WORK INSTRUCTIONS
Which lines hold the string "circle"? Copy each of them from the material below.

•••••

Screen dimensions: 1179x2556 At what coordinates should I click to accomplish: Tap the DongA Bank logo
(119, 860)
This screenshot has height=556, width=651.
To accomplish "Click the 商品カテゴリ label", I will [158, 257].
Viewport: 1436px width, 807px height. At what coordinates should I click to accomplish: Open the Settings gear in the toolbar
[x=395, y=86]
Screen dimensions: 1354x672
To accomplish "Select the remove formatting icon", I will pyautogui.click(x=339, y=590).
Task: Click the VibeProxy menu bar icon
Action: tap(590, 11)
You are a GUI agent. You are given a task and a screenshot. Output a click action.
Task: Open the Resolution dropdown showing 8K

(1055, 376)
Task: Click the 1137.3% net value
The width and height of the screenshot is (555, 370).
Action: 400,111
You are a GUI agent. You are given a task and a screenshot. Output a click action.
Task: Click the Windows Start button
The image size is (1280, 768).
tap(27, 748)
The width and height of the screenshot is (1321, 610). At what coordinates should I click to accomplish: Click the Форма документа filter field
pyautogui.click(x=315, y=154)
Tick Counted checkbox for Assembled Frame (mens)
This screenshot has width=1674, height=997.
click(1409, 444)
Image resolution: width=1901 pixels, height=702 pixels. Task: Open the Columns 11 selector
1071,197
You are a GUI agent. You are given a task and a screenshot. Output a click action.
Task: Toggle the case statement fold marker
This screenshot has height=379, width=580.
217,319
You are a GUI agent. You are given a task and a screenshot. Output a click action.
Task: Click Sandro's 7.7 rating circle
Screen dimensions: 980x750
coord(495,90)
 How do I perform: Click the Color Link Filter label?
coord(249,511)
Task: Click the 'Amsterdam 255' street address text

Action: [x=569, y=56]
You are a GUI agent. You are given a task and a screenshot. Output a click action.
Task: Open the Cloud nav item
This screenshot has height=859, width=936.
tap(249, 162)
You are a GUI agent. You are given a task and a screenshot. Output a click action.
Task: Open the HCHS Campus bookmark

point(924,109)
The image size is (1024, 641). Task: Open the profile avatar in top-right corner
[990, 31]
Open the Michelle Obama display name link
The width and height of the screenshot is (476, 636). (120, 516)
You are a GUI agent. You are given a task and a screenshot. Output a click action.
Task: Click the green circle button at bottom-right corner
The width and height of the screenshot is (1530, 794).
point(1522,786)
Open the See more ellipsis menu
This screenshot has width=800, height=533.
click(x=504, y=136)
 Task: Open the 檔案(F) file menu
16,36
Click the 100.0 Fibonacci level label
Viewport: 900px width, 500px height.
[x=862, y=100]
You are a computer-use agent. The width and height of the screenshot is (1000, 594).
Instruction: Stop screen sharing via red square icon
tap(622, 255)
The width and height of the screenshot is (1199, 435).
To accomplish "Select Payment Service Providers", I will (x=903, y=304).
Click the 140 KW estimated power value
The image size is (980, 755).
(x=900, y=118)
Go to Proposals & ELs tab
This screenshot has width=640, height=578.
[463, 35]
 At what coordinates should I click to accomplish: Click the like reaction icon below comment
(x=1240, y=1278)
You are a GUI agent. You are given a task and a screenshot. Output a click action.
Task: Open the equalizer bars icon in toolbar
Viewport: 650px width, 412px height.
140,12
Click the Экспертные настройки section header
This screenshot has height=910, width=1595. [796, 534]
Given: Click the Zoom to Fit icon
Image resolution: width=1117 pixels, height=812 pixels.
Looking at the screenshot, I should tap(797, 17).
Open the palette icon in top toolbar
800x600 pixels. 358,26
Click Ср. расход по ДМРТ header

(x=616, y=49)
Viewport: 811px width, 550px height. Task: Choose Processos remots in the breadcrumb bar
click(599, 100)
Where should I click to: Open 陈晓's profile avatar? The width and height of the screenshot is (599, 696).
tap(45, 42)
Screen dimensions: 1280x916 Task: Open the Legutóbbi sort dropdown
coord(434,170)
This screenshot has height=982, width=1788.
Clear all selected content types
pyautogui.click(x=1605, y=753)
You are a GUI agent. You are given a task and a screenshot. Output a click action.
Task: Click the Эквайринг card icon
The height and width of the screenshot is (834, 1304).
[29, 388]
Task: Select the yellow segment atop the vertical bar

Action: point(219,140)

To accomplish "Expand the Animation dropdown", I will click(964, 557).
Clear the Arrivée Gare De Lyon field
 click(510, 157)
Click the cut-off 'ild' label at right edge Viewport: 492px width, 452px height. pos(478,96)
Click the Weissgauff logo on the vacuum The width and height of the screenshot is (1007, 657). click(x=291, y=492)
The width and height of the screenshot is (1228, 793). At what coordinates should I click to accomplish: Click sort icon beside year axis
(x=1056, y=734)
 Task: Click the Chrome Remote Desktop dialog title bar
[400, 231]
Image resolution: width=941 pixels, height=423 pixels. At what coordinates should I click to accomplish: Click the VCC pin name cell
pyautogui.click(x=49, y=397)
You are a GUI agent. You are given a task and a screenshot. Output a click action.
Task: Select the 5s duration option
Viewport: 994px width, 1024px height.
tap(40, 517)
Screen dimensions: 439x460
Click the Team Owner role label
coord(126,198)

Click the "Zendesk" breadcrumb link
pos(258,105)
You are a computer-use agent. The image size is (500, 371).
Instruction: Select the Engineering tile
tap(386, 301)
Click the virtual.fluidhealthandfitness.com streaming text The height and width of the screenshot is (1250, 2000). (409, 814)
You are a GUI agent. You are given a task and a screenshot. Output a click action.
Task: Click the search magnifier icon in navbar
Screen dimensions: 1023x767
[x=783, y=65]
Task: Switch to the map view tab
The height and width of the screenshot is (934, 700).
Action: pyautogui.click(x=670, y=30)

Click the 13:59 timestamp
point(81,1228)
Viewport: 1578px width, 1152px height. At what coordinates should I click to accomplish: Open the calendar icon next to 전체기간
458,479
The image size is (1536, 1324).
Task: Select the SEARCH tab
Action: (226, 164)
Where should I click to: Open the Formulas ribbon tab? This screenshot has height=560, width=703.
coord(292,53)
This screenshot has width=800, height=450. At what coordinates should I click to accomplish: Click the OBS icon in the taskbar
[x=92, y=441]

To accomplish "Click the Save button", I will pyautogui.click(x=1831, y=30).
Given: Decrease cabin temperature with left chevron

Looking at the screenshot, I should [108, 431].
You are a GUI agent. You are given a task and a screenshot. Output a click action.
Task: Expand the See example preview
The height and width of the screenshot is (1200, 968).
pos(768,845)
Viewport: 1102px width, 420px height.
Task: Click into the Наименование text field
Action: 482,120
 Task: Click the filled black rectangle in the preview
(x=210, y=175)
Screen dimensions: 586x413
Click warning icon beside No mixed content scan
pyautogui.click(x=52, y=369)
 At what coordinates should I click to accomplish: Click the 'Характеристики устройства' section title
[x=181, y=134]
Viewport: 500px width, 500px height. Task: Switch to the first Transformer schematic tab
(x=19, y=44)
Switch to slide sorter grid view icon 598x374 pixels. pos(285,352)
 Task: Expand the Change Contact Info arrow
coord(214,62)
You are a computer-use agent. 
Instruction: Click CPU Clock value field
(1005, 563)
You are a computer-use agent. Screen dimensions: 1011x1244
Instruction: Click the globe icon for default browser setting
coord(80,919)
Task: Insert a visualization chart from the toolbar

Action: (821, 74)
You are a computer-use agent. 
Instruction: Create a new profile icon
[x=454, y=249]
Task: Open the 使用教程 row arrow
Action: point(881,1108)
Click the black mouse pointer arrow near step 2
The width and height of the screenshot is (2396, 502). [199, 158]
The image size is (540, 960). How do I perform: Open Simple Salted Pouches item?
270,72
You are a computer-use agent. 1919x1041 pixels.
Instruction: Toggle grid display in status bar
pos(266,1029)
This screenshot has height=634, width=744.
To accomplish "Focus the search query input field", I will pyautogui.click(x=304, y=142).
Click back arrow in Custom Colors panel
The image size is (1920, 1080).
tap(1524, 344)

•••••

EXERCISE ANSWER
Task: Click Sandro's 7.7 rating circle
Task: Click the green circle button at bottom-right corner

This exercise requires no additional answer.